Solution Approach 2:
The system performs preliminary baseline correction and noise filtering before main signal analysis. The baseline wander is removed first using polynomial fitting, and the QRS complex is detected beforehand to establish reference points. This preliminary processing prepares the signal for more accurate and faster ST segment analysis.
2Productivity
If automated detection is implemented, then productivity is improved, but measurement precision may deteriorate due to noise and baseline variations
Solution Approach 1:
The system incorporates feedback mechanisms where detected QRS complexes provide reference information for subsequent ST segment analysis. The measured ST deviations are fed back to adjust baseline estimates and improve subsequent measurements. This iterative feedback ensures consistent accuracy across multiple heartbeat cycles.
Solution Approach 2:
The patent dynamically adjusts analysis parameters based on signal characteristics. The baseline polynomial order, filtering cutoff frequencies, and detection thresholds are adapted according to the specific ECG signal properties. This parameter optimization maintains high measurement precision across varying signal conditions while preserving automated processing efficiency.
3Reliability
If complex signal processing is applied to accommodate baseline variation, then reliability is improved, but device complexity increases
Solution Approach 1:
The patent implements a universal baseline correction algorithm using polynomial fitting that handles various types of baseline wander and noise conditions.
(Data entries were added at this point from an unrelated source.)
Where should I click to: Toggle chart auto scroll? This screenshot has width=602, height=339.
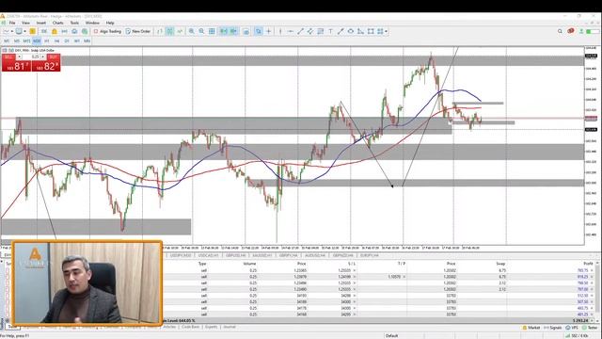pyautogui.click(x=223, y=31)
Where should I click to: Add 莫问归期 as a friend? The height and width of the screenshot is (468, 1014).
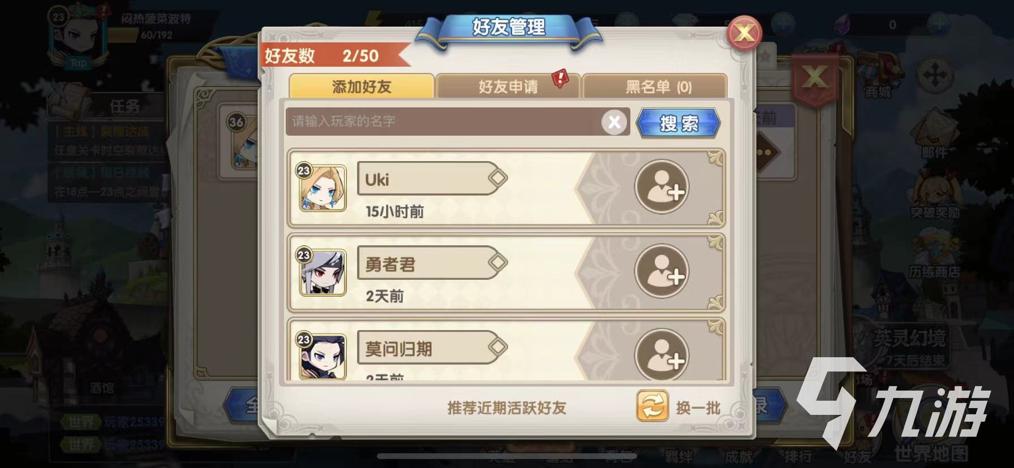tap(661, 355)
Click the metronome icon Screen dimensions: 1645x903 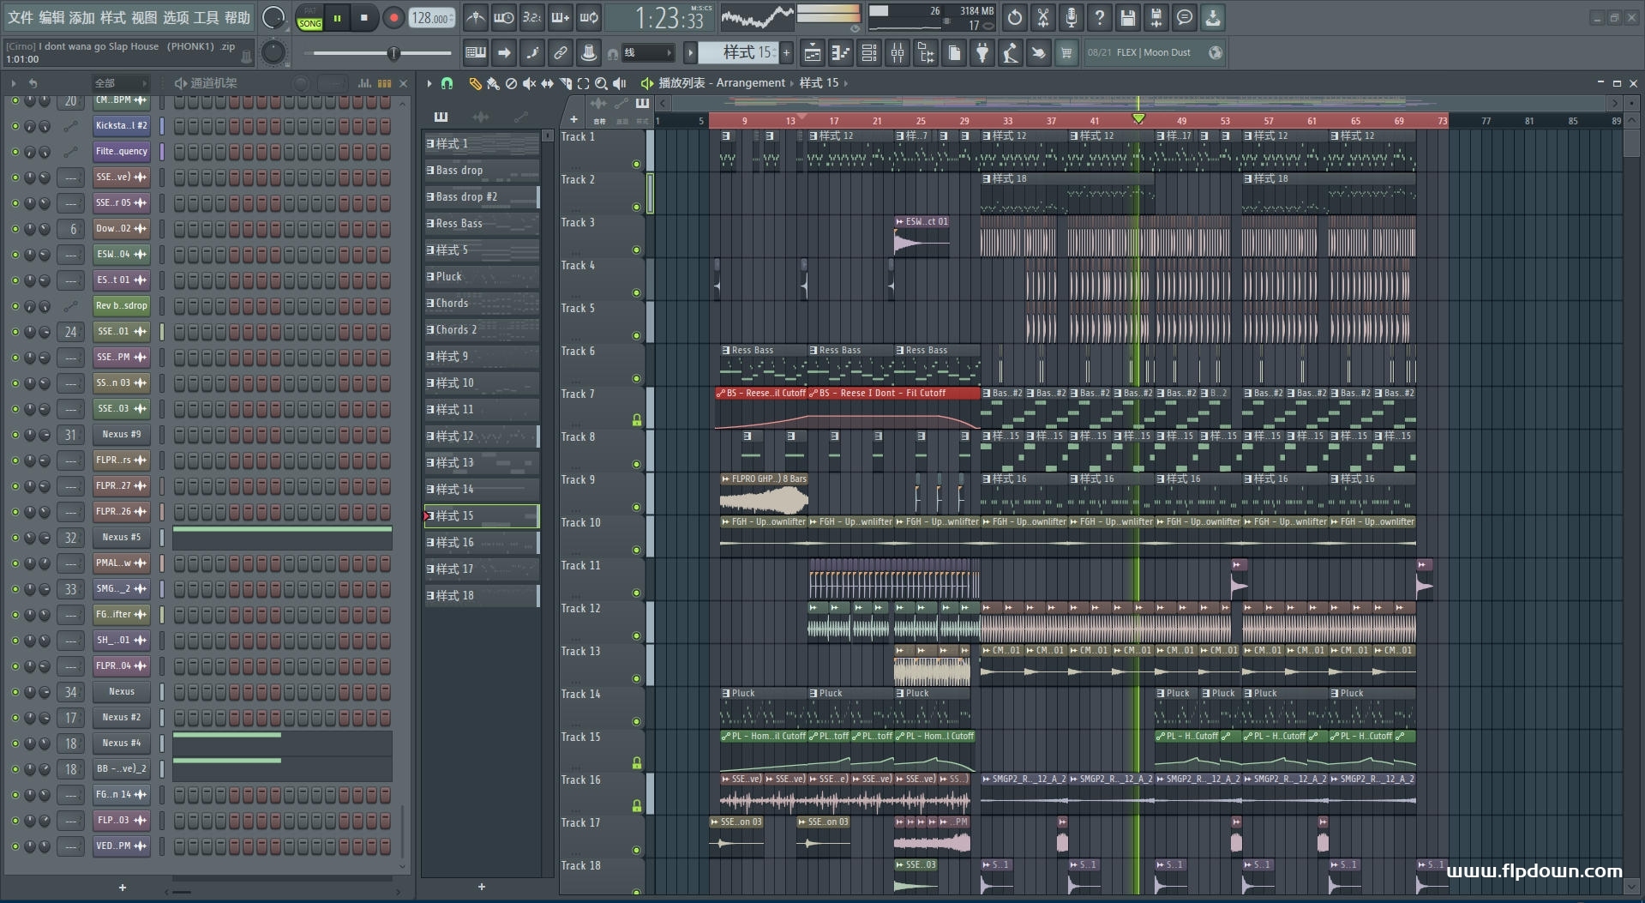pyautogui.click(x=476, y=17)
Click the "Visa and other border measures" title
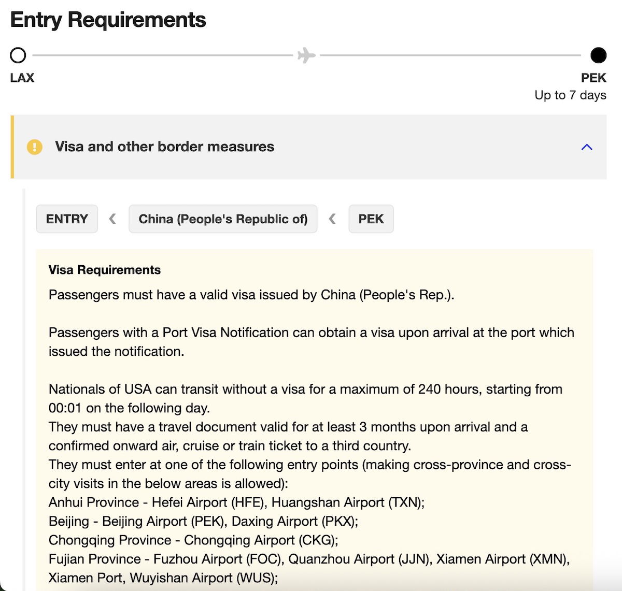This screenshot has width=622, height=591. tap(164, 147)
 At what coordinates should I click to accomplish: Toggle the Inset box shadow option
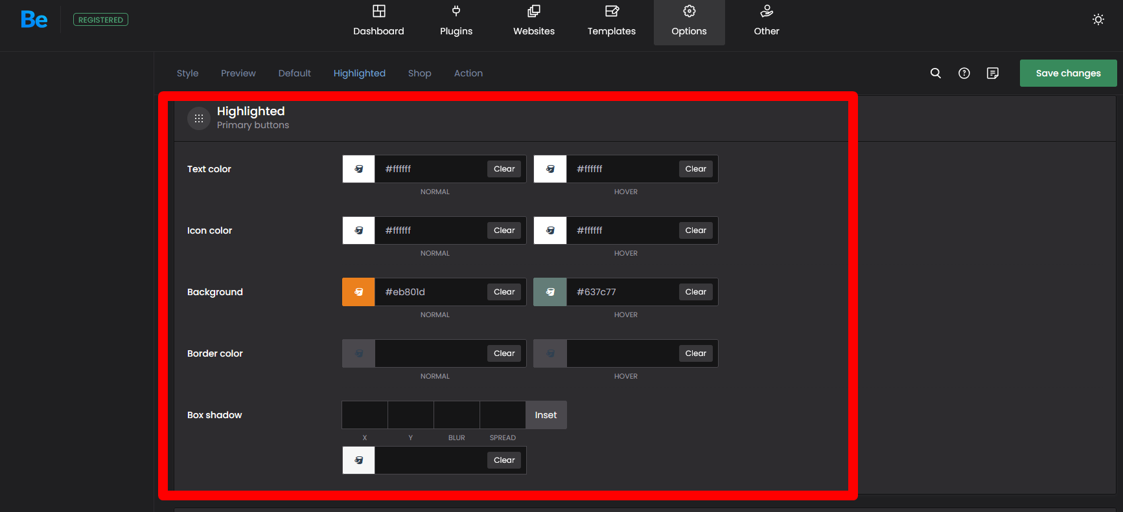pos(546,415)
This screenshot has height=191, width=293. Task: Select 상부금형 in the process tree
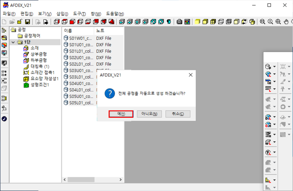[38, 54]
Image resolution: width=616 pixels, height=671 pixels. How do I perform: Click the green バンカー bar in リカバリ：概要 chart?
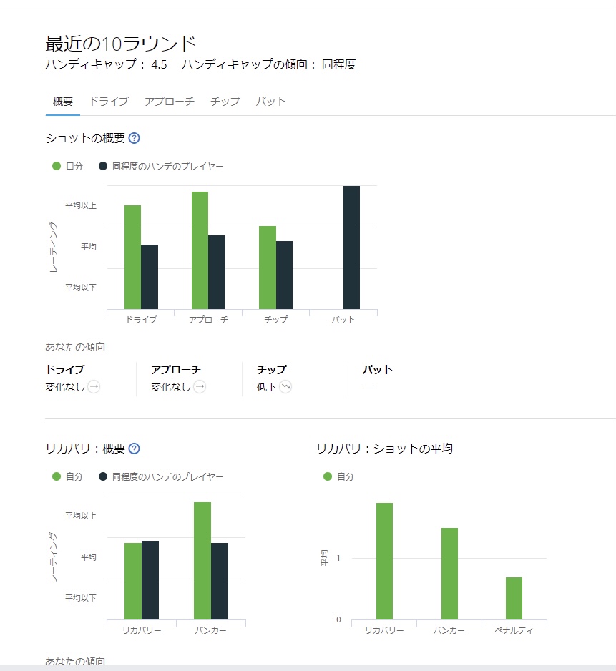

The same core algorithm adapts to different ECG configurations and noise levels without requiring separate processing paths, thereby improving reliability while controlling system complexity.
Solution Approach 2:
The system introduces an intermediary polynomial baseline model that mediates between the noisy raw ECG signal and the clean signal required for accurate ST deviation measurement. This polynomial baseline acts as a mediator that can be subtracted from the original signal, effectively removing baseline variations without directly modifying the underlying cardiac electrical patterns.
Data Source
AI summary
A system automatically detects and measures ST deviation of a heart wave ECG signal in the presence of noise and accommodates baseline variation of the signal and other artifacts. A system identifies a particular point in an electrophysiological signal representing heart electrical activity using an interface for receiving an electrical signal waveform comprising an R-wave and including an ST segment portion associated with heart electrical activity of a patient over a heart beat cycle. A signal processor processes data representing the electrical signal waveform by identifying an S point and T point in the electrical signal waveform and determining a first candidate J point in the electrical signal waveform having substantially a maximum distance from a line between the identified S and T points, the distance being measured perpendicularly to the line.